§ Work to be completed
State how many lines of the data below contain the string "Lower", with case counted, and give only that number.

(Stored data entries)
┌────────

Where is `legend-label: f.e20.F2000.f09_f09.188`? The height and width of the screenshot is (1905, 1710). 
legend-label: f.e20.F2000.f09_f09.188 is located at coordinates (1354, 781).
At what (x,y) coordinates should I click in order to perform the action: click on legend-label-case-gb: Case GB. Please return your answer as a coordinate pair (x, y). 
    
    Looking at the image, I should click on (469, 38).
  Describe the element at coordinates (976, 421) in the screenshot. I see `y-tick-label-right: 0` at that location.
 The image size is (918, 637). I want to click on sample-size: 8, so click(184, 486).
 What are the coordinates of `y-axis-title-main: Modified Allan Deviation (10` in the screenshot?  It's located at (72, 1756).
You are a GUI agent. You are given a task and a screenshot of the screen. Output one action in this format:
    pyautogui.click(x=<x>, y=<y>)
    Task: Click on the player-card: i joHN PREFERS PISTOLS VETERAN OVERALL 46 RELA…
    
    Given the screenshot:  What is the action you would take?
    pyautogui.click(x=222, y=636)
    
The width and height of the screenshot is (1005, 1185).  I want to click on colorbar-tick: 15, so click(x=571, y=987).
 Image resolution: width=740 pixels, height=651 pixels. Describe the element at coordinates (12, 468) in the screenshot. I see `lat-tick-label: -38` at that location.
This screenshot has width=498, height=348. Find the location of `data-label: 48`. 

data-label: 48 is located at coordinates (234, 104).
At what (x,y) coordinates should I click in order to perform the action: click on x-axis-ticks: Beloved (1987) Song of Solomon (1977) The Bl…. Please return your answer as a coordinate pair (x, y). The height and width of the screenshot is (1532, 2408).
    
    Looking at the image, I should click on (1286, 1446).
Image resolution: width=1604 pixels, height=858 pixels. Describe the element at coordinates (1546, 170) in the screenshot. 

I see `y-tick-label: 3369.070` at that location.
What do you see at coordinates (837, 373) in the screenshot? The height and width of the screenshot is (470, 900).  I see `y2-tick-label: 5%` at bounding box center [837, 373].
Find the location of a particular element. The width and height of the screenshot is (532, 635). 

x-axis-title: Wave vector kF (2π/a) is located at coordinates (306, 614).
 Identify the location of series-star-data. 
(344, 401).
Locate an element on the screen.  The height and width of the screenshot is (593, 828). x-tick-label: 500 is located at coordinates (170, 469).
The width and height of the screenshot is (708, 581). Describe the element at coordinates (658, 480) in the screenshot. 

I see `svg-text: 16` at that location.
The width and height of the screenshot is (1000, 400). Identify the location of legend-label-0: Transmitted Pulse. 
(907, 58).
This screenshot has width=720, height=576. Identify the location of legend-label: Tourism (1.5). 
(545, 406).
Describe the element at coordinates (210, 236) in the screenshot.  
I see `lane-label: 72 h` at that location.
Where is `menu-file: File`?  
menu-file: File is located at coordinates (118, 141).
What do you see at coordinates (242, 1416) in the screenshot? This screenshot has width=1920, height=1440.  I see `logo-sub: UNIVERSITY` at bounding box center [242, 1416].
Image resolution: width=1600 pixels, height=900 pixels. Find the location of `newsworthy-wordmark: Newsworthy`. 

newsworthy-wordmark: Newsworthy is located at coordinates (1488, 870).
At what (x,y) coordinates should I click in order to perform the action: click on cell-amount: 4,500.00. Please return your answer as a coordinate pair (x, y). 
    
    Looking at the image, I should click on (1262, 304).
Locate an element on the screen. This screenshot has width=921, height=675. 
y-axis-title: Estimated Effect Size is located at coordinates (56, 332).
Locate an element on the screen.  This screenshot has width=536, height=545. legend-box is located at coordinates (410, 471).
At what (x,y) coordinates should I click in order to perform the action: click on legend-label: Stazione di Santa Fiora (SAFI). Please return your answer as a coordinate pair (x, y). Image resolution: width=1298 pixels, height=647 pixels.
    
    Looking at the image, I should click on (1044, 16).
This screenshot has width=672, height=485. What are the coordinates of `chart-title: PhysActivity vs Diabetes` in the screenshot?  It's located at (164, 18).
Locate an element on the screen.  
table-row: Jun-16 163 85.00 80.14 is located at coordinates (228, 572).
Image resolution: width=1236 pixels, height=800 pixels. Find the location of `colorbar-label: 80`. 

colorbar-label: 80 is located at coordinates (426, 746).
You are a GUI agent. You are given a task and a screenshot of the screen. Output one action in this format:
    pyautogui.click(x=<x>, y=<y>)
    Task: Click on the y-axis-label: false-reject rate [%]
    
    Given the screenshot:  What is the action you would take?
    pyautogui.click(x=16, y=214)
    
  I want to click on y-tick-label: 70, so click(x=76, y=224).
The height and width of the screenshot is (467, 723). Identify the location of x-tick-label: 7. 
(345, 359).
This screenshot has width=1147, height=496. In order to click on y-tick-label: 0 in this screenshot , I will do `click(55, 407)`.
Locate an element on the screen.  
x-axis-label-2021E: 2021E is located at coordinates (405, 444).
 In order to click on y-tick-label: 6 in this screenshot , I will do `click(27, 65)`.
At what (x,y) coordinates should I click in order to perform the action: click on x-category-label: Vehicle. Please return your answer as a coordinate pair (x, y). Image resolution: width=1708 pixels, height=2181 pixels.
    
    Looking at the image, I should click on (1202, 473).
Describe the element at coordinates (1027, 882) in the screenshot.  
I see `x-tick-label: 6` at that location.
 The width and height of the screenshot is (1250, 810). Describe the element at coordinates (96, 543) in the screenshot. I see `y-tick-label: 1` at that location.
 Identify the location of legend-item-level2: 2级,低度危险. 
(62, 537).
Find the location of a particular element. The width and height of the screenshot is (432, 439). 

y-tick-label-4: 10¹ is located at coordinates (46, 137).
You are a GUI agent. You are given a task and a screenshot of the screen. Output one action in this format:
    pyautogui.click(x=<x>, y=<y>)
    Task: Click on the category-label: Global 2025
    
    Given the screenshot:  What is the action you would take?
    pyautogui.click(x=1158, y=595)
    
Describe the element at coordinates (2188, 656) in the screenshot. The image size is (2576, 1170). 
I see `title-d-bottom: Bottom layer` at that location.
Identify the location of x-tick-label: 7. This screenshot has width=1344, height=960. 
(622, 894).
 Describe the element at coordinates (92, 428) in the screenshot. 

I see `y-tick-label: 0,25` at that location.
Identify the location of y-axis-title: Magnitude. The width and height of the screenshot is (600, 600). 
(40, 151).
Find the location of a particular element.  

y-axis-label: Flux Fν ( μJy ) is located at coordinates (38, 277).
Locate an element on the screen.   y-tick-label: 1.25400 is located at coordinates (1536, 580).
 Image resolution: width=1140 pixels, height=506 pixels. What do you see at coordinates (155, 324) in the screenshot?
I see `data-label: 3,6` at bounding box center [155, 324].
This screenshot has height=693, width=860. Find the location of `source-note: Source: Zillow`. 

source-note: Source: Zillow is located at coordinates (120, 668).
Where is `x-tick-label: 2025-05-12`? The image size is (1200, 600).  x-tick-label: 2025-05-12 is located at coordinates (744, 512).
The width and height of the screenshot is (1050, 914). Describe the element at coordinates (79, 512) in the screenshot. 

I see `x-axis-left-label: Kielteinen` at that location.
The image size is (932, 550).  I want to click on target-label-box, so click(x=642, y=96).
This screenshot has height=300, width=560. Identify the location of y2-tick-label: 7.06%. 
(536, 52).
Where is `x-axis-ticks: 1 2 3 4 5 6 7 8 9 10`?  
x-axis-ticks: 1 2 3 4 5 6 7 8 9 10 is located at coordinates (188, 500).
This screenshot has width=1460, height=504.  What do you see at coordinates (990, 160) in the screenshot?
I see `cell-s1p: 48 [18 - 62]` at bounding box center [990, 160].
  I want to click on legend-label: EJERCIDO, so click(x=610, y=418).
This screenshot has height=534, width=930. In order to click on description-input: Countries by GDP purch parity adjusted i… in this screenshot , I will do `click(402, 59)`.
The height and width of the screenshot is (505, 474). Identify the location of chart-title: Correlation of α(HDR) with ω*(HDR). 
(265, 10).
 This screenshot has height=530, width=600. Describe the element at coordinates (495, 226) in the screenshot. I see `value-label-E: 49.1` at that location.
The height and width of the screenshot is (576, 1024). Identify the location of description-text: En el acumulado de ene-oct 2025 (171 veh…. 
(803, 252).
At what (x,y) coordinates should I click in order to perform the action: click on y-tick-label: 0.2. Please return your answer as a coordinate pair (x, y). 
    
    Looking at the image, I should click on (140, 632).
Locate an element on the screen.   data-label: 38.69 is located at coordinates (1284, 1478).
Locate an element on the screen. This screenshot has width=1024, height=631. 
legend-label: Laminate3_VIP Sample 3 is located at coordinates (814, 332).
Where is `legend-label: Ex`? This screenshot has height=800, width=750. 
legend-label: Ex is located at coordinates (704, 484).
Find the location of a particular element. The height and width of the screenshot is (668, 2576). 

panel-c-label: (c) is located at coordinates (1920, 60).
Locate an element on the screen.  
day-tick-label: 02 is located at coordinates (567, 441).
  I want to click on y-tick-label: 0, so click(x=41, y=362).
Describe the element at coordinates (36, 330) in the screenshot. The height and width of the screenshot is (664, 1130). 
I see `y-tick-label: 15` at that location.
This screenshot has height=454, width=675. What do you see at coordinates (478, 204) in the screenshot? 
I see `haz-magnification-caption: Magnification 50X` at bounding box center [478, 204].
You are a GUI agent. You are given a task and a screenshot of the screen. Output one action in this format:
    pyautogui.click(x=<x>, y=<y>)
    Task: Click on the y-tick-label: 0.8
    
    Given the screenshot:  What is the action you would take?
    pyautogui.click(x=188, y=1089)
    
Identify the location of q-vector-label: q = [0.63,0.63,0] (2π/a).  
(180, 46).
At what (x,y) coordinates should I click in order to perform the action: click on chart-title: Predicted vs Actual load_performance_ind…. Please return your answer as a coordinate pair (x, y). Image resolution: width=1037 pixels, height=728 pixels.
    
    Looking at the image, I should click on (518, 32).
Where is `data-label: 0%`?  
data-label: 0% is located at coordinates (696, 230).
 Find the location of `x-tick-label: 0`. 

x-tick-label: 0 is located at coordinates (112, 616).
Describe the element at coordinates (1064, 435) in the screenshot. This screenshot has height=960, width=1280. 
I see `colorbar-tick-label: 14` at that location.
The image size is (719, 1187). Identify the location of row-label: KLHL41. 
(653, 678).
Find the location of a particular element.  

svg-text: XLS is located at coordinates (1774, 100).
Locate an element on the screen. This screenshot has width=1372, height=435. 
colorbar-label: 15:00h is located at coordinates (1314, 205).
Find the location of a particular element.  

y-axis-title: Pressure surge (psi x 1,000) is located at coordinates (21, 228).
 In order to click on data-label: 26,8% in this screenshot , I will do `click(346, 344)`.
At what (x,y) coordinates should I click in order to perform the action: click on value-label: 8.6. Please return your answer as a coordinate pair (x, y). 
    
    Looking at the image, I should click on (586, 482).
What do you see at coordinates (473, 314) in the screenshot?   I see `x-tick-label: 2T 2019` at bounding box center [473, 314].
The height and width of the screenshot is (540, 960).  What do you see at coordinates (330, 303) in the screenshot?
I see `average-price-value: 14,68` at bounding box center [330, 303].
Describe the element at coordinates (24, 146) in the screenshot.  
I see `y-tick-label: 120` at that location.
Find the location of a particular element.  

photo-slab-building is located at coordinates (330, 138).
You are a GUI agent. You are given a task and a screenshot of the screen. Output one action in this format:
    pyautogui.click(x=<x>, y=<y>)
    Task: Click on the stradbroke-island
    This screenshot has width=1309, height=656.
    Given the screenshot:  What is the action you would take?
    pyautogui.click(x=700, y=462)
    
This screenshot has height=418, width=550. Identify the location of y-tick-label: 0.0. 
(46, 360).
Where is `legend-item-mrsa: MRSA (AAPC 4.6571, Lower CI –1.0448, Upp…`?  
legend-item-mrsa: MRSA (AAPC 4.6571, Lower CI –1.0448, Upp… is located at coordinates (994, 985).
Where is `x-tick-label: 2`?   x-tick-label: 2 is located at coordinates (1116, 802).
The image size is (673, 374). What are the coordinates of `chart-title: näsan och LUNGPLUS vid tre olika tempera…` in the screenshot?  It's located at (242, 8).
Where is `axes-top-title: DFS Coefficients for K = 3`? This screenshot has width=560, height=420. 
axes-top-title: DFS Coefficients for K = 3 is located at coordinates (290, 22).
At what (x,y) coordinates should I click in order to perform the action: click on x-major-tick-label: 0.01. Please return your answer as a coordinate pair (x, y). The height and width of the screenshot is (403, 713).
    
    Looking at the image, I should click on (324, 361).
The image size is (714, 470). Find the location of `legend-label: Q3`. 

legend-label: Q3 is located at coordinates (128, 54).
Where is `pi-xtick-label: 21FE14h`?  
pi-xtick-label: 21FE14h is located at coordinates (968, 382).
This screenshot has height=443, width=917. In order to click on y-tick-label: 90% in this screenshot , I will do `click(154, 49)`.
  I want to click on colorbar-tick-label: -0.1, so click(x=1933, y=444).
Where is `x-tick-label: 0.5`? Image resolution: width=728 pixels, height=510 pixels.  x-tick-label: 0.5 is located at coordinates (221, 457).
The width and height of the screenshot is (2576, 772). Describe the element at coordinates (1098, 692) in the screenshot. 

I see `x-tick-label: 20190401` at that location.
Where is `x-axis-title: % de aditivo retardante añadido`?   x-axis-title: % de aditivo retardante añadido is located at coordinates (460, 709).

└────────

§ Answer box
2